*Belge alıntısı:*
###

Park içinde, eğri patikalar (yürüyüş yolları) ziyaretçilere yürüyüşleri sırasında başarılı bir biçimde görüş açıları sunmaktadır. Park içindeki tek dizayn edilen formal mimari yapı Mall dır. Burası toplumun yanında doğanın ikinci planda kaldığı tek mekandır.
Greensward Planının uygun bulunmasından sonra Central Park'ın tamamlanması 20 yıl aldı. Zorlu politik eylemlerin ardından, oldukça doğal özelliklere sahip olan Park; konstrüksiyonu, yönetimi ve daha sonrasında yeniden yapılandırılmasıyla genel kurumlar tarafından zorla kabul ettirilmiştir. 1980 yılı Central Park için bir dönüm noktası olmuştur. Şehir ve yeni kurulan Central Park Komisyonu birlikte çalışmaya başladı ve Parkın restorasyonu için gerekli uzun bir eyleme adım attılar. 1981 senesinde, Komisyon " 1980'ler ve Ötesinde Central Park'ın Yeniden Yapılandırılması" ("Rebuilding Central Park for the 1980s and Beyond") adıyla bir doküman yayımladı. Bu dokümanda Park restorasyonu için gerekli Parkın Master Planının ilk hali de yer alıyordu.
       Şehir ve Park Komisyonu birlikte pek çok restorasyon projesine başladı. 1998 Şubatında, Belediye Başkanı Rudolph Giuliani, Pak Komsiyonundan Henry Stern ve Ira Millstein birlikte bir yönetim kontratı imzalayarak Park için yeni bir döneme de aynı anda imza atmış oldular. Bu kontrat merkez restorasyon ve Park içindeki genel programlamalar bakımında çok büyük yararlar sağlamıştır.

###

*Satırlar:*
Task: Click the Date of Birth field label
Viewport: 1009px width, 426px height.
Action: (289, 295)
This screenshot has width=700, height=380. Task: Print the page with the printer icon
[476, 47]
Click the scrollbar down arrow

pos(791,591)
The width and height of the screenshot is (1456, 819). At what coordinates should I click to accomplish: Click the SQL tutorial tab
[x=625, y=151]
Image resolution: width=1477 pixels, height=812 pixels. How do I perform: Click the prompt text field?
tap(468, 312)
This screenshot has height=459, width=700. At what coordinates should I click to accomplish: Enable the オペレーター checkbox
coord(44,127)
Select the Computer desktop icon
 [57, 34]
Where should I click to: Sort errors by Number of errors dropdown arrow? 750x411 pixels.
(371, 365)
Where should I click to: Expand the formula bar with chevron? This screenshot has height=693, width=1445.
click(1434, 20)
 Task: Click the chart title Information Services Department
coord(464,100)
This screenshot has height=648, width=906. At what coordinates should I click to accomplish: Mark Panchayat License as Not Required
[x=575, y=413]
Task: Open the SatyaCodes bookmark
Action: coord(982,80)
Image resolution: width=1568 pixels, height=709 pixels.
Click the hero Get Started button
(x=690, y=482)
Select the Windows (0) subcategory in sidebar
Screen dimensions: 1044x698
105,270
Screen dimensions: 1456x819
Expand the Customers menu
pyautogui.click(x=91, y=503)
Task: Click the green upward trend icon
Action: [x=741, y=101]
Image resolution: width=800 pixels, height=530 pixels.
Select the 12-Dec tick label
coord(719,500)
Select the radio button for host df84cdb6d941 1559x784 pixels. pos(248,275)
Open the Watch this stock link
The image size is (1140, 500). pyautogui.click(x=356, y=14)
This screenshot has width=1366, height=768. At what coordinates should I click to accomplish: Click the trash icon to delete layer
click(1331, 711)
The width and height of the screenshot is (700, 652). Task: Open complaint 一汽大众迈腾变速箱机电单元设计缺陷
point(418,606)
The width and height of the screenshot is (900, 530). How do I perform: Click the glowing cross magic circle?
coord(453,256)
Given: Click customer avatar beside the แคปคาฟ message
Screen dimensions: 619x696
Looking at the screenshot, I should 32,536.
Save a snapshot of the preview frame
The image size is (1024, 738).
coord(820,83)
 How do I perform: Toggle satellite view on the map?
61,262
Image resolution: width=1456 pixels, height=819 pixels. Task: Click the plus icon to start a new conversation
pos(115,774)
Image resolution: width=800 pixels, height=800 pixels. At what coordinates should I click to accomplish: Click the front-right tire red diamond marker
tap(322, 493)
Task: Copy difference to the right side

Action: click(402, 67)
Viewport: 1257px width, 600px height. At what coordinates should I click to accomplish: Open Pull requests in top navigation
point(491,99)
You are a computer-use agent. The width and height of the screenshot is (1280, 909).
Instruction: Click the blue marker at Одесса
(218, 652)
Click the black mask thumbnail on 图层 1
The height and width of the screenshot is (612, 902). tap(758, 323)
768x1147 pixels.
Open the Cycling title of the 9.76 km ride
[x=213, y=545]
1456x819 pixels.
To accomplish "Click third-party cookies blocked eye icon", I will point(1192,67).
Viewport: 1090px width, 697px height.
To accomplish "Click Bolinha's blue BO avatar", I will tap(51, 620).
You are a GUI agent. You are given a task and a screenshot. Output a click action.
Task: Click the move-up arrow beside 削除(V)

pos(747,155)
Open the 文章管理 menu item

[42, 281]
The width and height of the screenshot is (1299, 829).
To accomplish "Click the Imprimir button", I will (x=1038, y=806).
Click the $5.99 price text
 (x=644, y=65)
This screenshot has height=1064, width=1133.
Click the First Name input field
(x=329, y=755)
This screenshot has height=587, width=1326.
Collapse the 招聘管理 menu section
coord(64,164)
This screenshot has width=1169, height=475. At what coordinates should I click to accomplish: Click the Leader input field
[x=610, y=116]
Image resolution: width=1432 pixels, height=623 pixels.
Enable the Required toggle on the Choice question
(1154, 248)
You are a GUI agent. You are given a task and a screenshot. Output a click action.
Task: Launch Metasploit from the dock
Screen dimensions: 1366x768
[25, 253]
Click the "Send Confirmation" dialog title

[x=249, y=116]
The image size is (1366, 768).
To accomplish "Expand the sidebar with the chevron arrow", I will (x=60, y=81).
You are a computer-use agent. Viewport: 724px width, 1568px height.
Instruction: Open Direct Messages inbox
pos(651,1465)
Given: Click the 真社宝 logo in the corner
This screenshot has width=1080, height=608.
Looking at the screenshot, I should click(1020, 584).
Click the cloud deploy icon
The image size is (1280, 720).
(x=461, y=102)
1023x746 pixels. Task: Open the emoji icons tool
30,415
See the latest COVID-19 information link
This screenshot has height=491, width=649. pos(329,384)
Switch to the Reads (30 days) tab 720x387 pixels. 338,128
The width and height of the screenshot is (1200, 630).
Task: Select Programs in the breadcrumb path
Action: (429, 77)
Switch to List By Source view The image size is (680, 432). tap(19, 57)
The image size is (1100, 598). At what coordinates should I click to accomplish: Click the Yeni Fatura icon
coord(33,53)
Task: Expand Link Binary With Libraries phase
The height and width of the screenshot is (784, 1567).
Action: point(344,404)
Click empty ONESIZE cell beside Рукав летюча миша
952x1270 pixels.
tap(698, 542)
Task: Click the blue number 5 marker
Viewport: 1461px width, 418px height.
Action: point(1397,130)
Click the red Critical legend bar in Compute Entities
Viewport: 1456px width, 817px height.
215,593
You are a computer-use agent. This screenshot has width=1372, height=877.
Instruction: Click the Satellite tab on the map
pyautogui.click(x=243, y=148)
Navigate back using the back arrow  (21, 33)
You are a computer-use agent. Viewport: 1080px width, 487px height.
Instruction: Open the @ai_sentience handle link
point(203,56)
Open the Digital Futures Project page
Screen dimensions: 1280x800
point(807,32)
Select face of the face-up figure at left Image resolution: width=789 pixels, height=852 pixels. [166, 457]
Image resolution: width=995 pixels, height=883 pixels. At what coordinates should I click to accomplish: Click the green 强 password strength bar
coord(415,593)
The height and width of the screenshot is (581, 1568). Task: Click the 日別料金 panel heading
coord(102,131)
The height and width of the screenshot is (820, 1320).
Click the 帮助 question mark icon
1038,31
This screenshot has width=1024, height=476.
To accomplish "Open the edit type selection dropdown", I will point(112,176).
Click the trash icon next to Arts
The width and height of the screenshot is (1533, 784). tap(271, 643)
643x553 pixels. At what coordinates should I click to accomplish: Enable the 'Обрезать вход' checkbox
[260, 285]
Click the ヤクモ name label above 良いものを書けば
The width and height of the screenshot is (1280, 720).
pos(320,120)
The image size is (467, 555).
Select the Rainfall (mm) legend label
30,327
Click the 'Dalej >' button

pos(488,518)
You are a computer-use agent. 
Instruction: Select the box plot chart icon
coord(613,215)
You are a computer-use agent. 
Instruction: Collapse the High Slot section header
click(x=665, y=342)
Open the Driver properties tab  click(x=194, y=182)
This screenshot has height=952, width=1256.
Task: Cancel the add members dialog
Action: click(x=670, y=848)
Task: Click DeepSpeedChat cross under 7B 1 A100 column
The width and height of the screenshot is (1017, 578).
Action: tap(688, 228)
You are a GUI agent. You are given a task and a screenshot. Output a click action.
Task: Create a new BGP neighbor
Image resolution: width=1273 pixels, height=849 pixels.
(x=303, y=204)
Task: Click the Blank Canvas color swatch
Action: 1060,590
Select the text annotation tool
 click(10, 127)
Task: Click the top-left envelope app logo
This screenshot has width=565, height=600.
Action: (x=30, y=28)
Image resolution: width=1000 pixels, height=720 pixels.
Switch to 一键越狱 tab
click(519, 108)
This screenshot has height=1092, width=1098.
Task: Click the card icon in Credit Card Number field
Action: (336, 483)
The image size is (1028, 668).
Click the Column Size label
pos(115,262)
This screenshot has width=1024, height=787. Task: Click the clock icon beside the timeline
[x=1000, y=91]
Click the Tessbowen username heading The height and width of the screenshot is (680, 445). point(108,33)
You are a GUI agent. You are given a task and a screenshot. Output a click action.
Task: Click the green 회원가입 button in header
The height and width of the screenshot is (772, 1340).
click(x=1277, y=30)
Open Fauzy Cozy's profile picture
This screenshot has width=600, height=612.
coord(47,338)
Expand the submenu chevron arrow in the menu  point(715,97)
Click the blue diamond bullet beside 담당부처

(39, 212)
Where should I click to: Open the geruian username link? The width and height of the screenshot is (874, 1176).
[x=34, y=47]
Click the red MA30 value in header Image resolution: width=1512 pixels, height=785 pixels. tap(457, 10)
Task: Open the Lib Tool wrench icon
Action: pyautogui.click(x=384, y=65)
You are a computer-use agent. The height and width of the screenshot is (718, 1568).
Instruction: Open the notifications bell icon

###

*Talimatlarınız:*
Central Park metninde "Park içinde, eğri" ifadesinin geçtiği yerden başlayıp "kaldığı tek mekandır." ifadesinden sonra biten bölümü yeniden yaz. Bu bölümde "eğri" yerine "kıvrımlı" koy.

*Tam çözüm:*
Park içinde, kıvrımlı patikalar (yürüyüş yolları) ziyaretçilere yürüyüşleri sırasında başarılı bir biçimde görüş açıları sunmaktadır. Park içindeki tek dizayn edilen formal mimari yapı Mall dır. Burası toplumun yanında doğanın ikinci planda kaldığı tek mekandır.